▶ **TASK**
Write out the entries again exactly as they are given.
++++
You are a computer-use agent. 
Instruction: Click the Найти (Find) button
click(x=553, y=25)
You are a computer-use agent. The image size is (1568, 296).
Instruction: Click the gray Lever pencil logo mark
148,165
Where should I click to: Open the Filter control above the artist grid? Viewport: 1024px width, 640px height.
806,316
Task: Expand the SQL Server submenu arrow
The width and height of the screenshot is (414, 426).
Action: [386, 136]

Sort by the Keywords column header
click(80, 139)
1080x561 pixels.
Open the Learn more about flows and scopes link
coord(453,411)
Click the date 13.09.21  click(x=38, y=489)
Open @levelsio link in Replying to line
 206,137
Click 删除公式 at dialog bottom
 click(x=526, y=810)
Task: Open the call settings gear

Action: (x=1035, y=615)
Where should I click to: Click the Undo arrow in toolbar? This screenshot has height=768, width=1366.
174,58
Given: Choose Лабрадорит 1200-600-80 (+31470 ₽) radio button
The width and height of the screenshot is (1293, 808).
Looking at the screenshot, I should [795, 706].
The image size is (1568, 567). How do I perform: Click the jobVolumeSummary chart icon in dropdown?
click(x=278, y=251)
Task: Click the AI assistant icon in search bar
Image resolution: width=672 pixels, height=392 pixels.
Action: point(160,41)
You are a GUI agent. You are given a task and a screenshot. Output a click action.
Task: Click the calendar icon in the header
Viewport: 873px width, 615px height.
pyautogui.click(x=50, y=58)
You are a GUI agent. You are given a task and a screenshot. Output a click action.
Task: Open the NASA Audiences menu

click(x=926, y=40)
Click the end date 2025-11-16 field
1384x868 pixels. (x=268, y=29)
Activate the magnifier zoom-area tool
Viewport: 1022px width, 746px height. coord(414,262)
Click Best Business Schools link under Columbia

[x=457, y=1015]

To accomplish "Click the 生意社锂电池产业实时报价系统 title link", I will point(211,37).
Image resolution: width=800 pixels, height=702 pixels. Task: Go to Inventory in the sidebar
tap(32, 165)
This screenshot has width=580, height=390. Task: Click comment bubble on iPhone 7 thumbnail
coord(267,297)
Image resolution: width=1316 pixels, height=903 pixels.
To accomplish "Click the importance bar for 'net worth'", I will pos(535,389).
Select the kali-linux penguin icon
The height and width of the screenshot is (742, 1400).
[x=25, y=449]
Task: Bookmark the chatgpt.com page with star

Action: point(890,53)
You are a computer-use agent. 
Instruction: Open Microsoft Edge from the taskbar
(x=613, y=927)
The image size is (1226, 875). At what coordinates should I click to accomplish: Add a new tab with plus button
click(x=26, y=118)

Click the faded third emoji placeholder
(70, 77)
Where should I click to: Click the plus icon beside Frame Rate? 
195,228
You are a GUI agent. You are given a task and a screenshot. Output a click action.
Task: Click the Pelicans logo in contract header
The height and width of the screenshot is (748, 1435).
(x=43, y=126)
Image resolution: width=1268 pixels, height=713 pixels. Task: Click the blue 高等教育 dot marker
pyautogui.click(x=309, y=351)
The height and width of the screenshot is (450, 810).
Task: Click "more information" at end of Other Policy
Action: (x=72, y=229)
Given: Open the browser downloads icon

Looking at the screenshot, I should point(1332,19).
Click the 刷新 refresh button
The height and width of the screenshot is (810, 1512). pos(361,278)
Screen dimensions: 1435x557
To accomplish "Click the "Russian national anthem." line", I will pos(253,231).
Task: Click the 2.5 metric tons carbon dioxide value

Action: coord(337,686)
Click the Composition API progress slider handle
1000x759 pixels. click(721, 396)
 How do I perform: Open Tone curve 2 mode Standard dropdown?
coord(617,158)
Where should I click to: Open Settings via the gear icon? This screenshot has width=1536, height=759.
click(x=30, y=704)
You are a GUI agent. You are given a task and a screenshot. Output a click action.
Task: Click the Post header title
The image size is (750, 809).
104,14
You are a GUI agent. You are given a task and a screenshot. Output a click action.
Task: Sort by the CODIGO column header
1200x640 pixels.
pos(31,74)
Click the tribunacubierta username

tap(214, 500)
++++
▶ **ANSWER BELOW**
You are a computer-use agent. 
Instruction: Click the Найти (Find) button
click(x=553, y=25)
You are a computer-use agent. The image size is (1568, 296).
Instruction: Click the gray Lever pencil logo mark
148,165
Where should I click to: Open the Filter control above the artist grid? Viewport: 1024px width, 640px height.
806,316
Task: Expand the SQL Server submenu arrow
The width and height of the screenshot is (414, 426).
Action: [386, 136]

Sort by the Keywords column header
click(80, 139)
1080x561 pixels.
Open the Learn more about flows and scopes link
coord(453,411)
Click the date 13.09.21  click(x=38, y=489)
Open @levelsio link in Replying to line
 206,137
Click 删除公式 at dialog bottom
 click(x=526, y=810)
Task: Open the call settings gear

Action: (x=1035, y=615)
Where should I click to: Click the Undo arrow in toolbar? This screenshot has height=768, width=1366.
174,58
Given: Choose Лабрадорит 1200-600-80 (+31470 ₽) radio button
The width and height of the screenshot is (1293, 808).
Looking at the screenshot, I should [795, 706].
The image size is (1568, 567). How do I perform: Click the jobVolumeSummary chart icon in dropdown?
click(x=278, y=251)
Task: Click the AI assistant icon in search bar
Image resolution: width=672 pixels, height=392 pixels.
Action: point(160,41)
You are a GUI agent. You are given a task and a screenshot. Output a click action.
Task: Click the calendar icon in the header
Viewport: 873px width, 615px height.
pyautogui.click(x=50, y=58)
You are a GUI agent. You are given a task and a screenshot. Output a click action.
Task: Open the NASA Audiences menu

click(x=926, y=40)
Click the end date 2025-11-16 field
1384x868 pixels. (x=268, y=29)
Activate the magnifier zoom-area tool
Viewport: 1022px width, 746px height. coord(414,262)
Click Best Business Schools link under Columbia

[x=457, y=1015]

To accomplish "Click the 生意社锂电池产业实时报价系统 title link", I will point(211,37).
Image resolution: width=800 pixels, height=702 pixels. Task: Go to Inventory in the sidebar
tap(32, 165)
This screenshot has width=580, height=390. Task: Click comment bubble on iPhone 7 thumbnail
coord(267,297)
Image resolution: width=1316 pixels, height=903 pixels.
To accomplish "Click the importance bar for 'net worth'", I will pos(535,389).
Select the kali-linux penguin icon
The height and width of the screenshot is (742, 1400).
[x=25, y=449]
Task: Bookmark the chatgpt.com page with star

Action: point(890,53)
You are a computer-use agent. 
Instruction: Open Microsoft Edge from the taskbar
(x=613, y=927)
The image size is (1226, 875). At what coordinates should I click to accomplish: Add a new tab with plus button
click(x=26, y=118)

Click the faded third emoji placeholder
(70, 77)
Where should I click to: Click the plus icon beside Frame Rate? 
195,228
You are a GUI agent. You are given a task and a screenshot. Output a click action.
Task: Click the Pelicans logo in contract header
The height and width of the screenshot is (748, 1435).
(x=43, y=126)
Image resolution: width=1268 pixels, height=713 pixels. Task: Click the blue 高等教育 dot marker
pyautogui.click(x=309, y=351)
The height and width of the screenshot is (450, 810).
Task: Click "more information" at end of Other Policy
Action: (x=72, y=229)
Given: Open the browser downloads icon

Looking at the screenshot, I should point(1332,19).
Click the 刷新 refresh button
The height and width of the screenshot is (810, 1512). pos(361,278)
Screen dimensions: 1435x557
To accomplish "Click the "Russian national anthem." line", I will pos(253,231).
Task: Click the 2.5 metric tons carbon dioxide value

Action: coord(337,686)
Click the Composition API progress slider handle
1000x759 pixels. click(721, 396)
 How do I perform: Open Tone curve 2 mode Standard dropdown?
coord(617,158)
Where should I click to: Open Settings via the gear icon? This screenshot has width=1536, height=759.
click(x=30, y=704)
You are a GUI agent. You are given a task and a screenshot. Output a click action.
Task: Click the Post header title
The image size is (750, 809).
104,14
You are a GUI agent. You are given a task and a screenshot. Output a click action.
Task: Sort by the CODIGO column header
1200x640 pixels.
pos(31,74)
Click the tribunacubierta username

tap(214, 500)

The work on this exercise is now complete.